Received FDA guidance on Phase 2b ENLIVEN trial design for NASH, planned to initiate in Q2 2021.
Topline data from the paired-biopsy, open-label histology cohort in NASH patients expected by year-end 2021.
Topline data from the Phase 2 ENTRIGUE trial in severe hypertriglyceridemia patients expected in 2H21.
Cash, cash equivalents, and short-term investments totaled $189.6 million as of March 31, 2021.
89Bio
89Bio
Forward Guidance
89bio anticipates several milestones, including initiating the ENLIVEN Phase 2b trial in NASH, reporting topline data from the paired-biopsy cohort in NASH patients, and reporting topline data from the ENTRIGUE Phase 2 trial in severe hypertriglyceridemia patients.
Positive Outlook
- Initiate Phase 2b ENLIVEN trial in NASH in Q2 2021.
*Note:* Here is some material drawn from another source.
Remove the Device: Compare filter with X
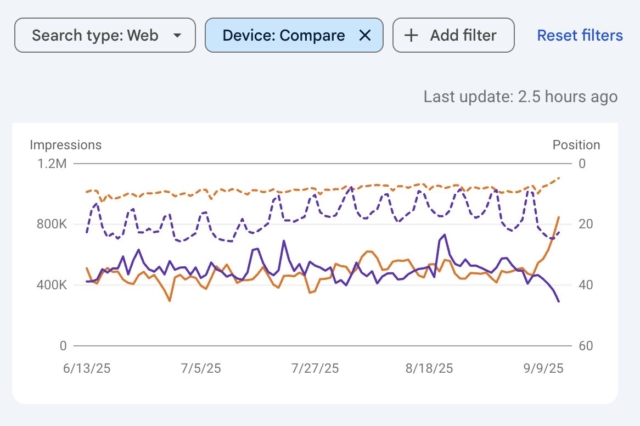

- Report topline data from paired-biopsy, open-label histology cohort in NASH patients by year-end 2021.
- Report topline data from Phase 2 ENTRIGUE trial in severe hypertriglyceridemia patients in 2H21.
- BIO89-100 has potential in both NASH and severe hypertriglyceridemia (SHTG).
- Well-funded to reach multiple clinical and regulatory milestones.
Challenges Ahead
- COVID-19 surge in Europe has resulted in enrollment challenges in certain geographies for the ENTRIGUE trial.
- The timing and outcome of 89bio’s initiation of the Phase 2b ENLIVEN trial in NASH and Phase 2 ENTRIGUE trial in SHTG are uncertain.
- Expectations regarding the timing of topline data are uncertain.
- Positive results from a clinical study may not necessarily be predictive of the results of future or ongoing clinical studies.
- The effect of the COVID-19 pandemic on 89bio’s clinical trials and business operations is uncertain.